## Document section
In June 1812, Napoleon’s forces invaded Russia, but, much to their surprise, the Russian army fell back. In July 1812, they had a small battle with the Russians but Napoleon kept getting sucked further into the country. But by that time, 80,000 soldiers were dead; thousands were too weak or ill to continue; and Napoleon had lost a one-third of his central strike force. Napoleon had misjudged the length of the supply lines needed and the Grand Armee had been forced to ‘live off the land’. However, as the Russians had retreated, they had burned crops and scorched the land. The army was soon decimated by hunger, exhaustion and disease.

Battle of Borodino, 1812
Soon, the big decisive battle that Napoleon had wanted for so long was soon the arrive at Borodino. The Russians took up a strong defensive position. Napoleon, then, made his big tactical error. He was cautious and soon his caution would prove to be self- destructive. Napoleon opted for a frontal attack. The battleground soon became a bloodbath. The French won but Napoleon had greatly underestimated the enemy- a trait that was to be his bane in the future. The winter of 1812 in Russia was especially harsh. The whole campaign had been a massive humiliation for Napoleon. 95% of his army had been captured or were dead and two-thirds had died because of other causes that military. The campaign was a catalogue of mistakes made by Napoleon. 1812 looked to be the beginning of the end for Napoleon.

(Records contained in a dataset)
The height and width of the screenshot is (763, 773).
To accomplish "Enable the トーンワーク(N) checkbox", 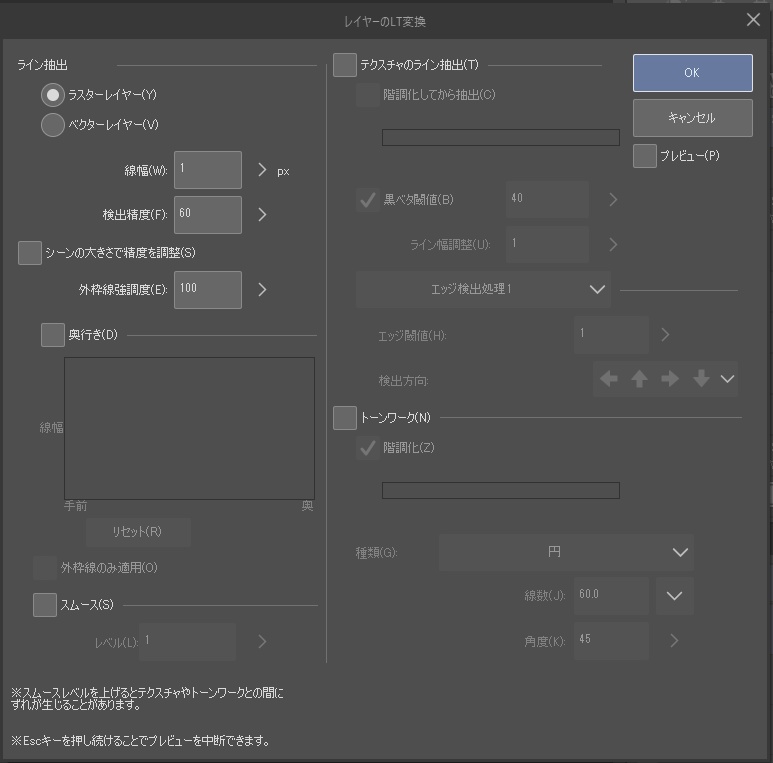I will (x=345, y=417).
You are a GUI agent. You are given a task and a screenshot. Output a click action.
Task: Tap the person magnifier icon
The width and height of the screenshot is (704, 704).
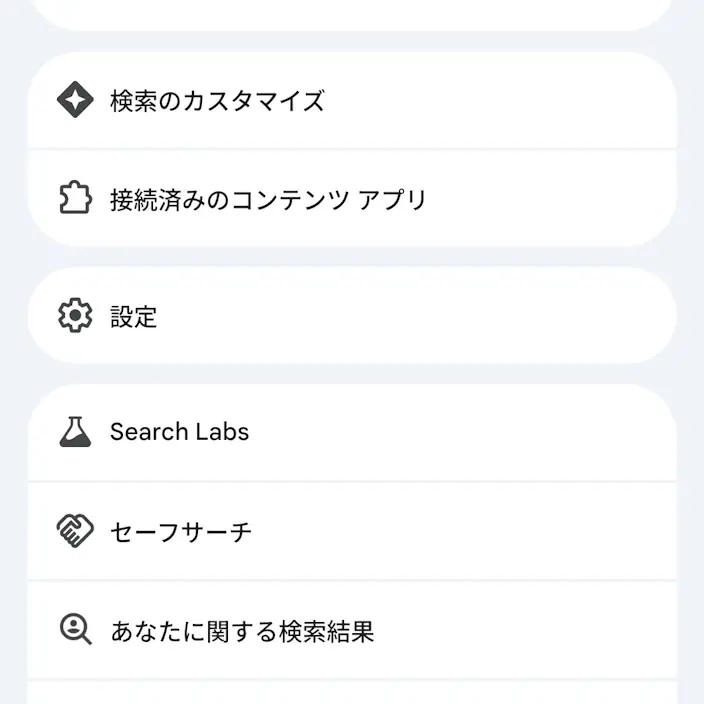point(76,629)
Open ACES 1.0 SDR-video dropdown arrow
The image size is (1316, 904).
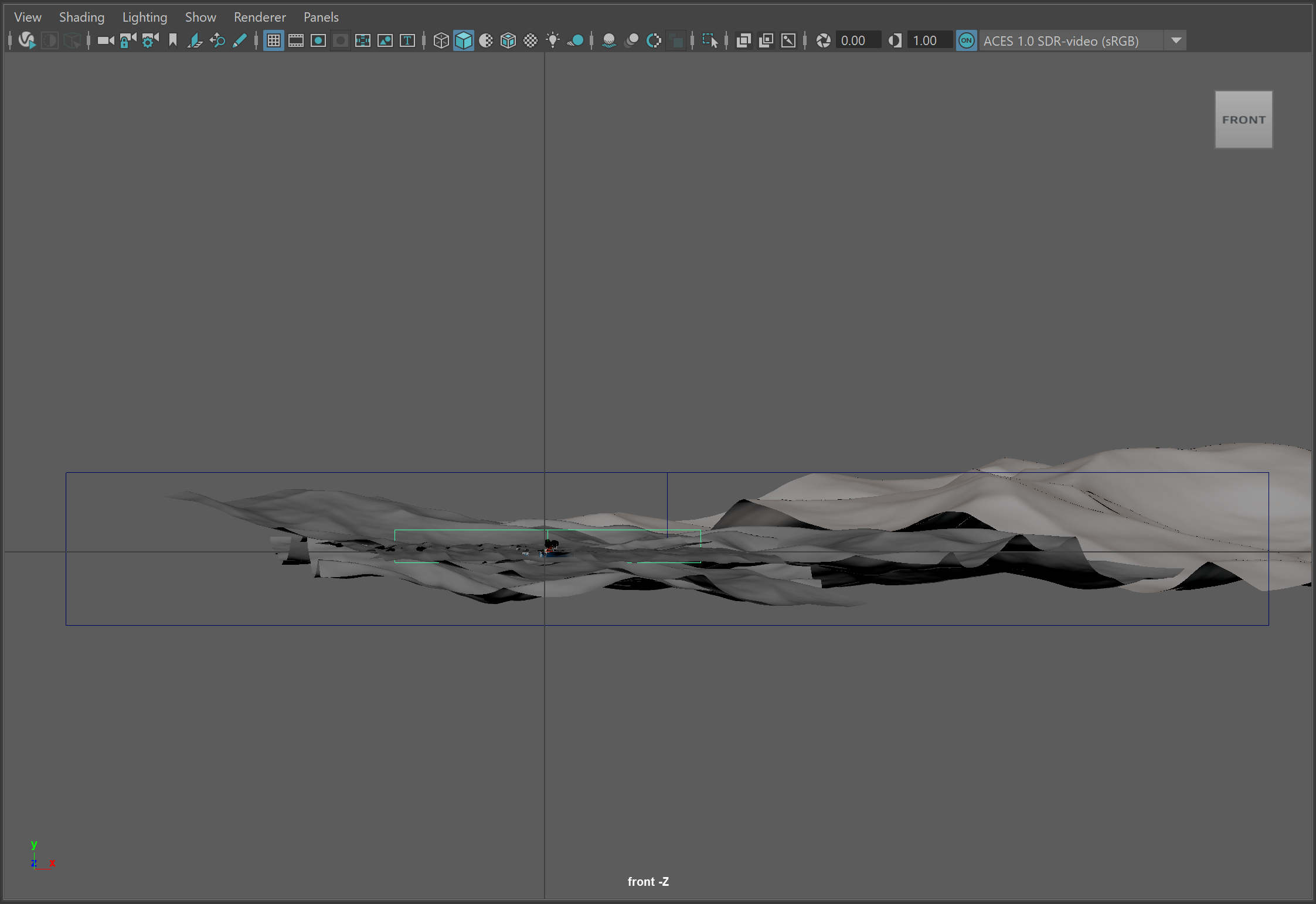tap(1176, 40)
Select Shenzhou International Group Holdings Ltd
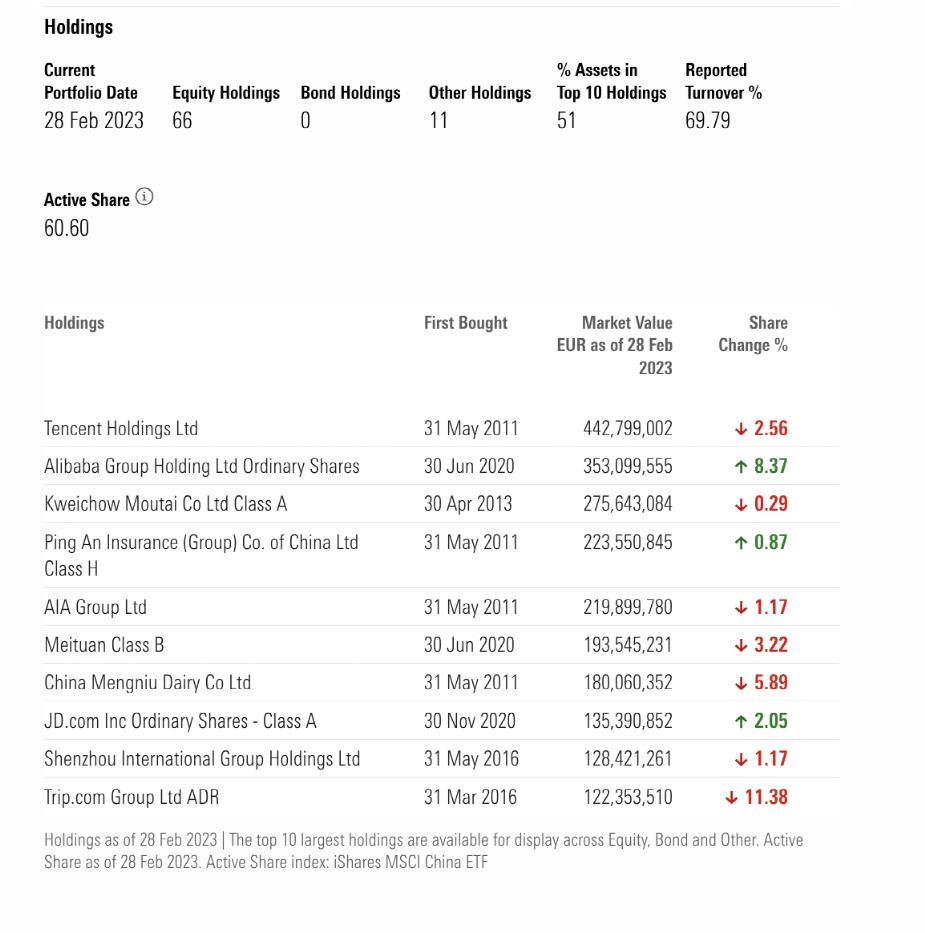Viewport: 925px width, 933px height. [201, 759]
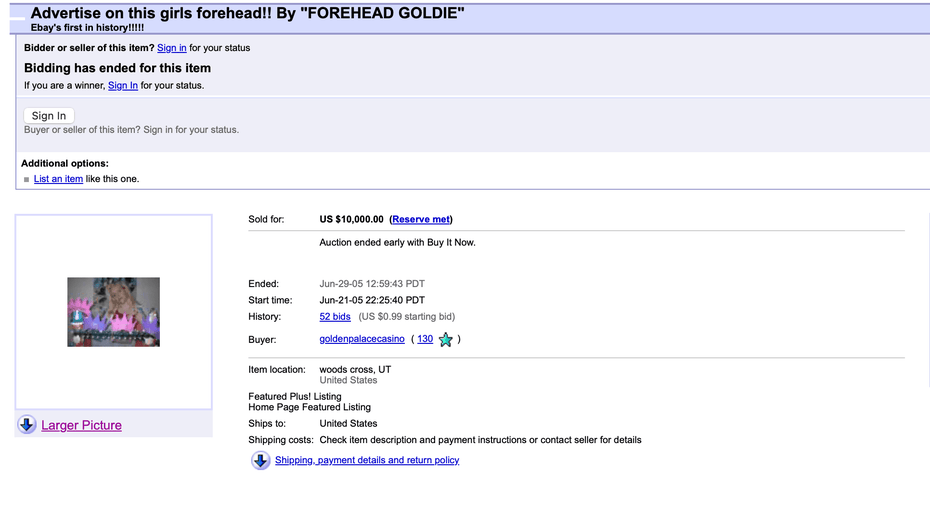
Task: Open the List an item link
Action: [58, 179]
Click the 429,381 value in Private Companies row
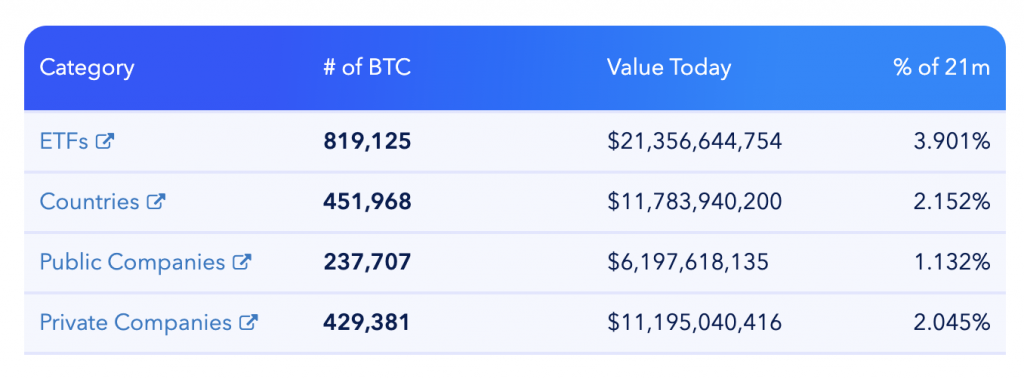The height and width of the screenshot is (379, 1024). 366,322
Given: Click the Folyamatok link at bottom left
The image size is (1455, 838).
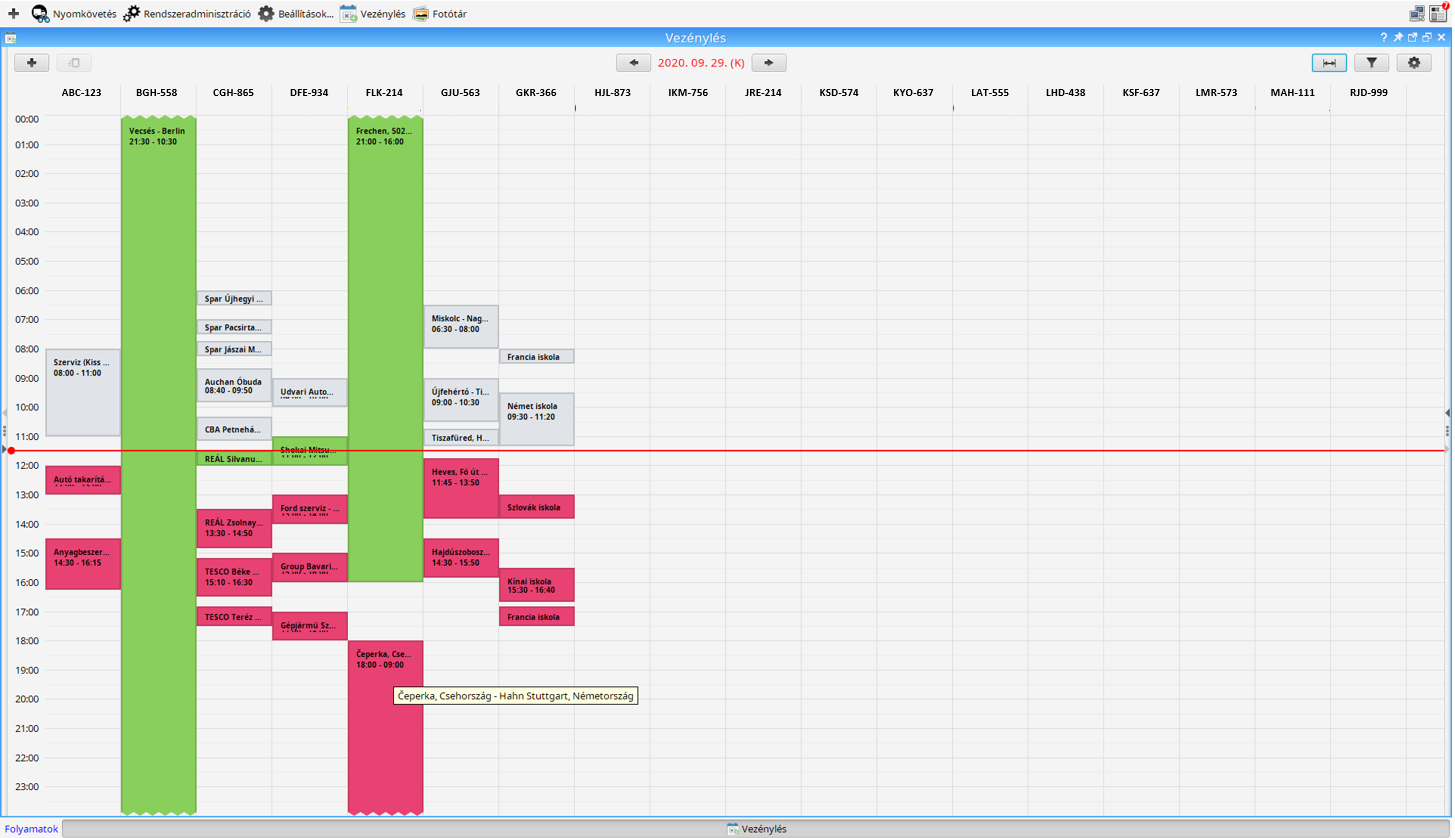Looking at the screenshot, I should [31, 829].
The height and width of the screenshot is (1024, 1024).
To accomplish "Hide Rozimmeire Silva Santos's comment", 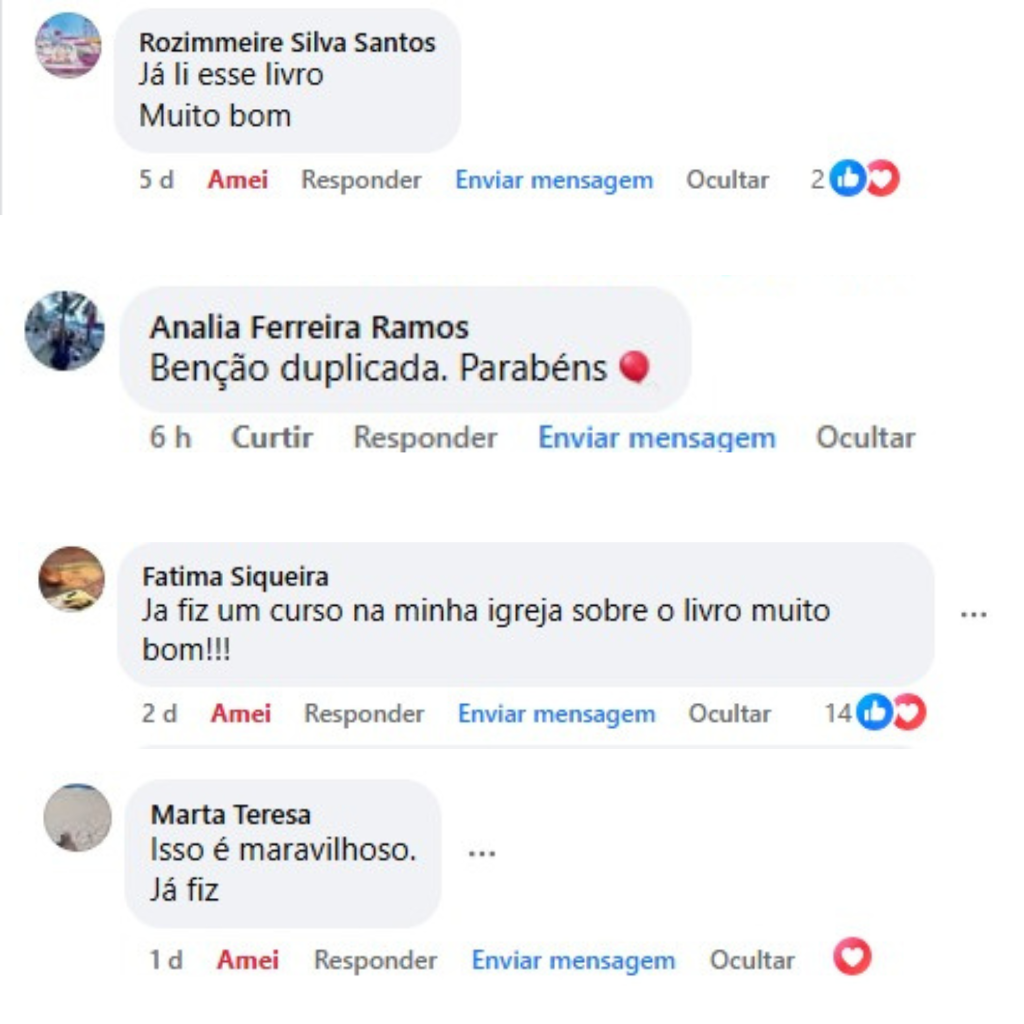I will click(728, 180).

## Work task A
In the passage about Napoleon's Russian campaign, what type of attack did Napoleon choose at Borodino?
## Work task B
Please copy the stretch of the passage about Napoleon's Russian campaign from "In June 1812, Napoleon’s" through "exhaustion and disease.".
These records have no connection to the passage about Napoleon's Russian campaign.

## Expected answer A
A frontal attack.

## Expected answer B
In June 1812, Napoleon’s forces invaded Russia, but, much to their surprise, the Russian army fell back. In July 1812, they had a small battle with the Russians but Napoleon kept getting sucked further into the country. But by that time, 80,000 soldiers were dead; thousands were too weak or ill to continue; and Napoleon had lost a one-third of his central strike force. Napoleon had misjudged the length of the supply lines needed and the Grand Armee had been forced to ‘live off the land’. However, as the Russians had retreated, they had burned crops and scorched the land. The army was soon decimated by hunger, exhaustion and disease.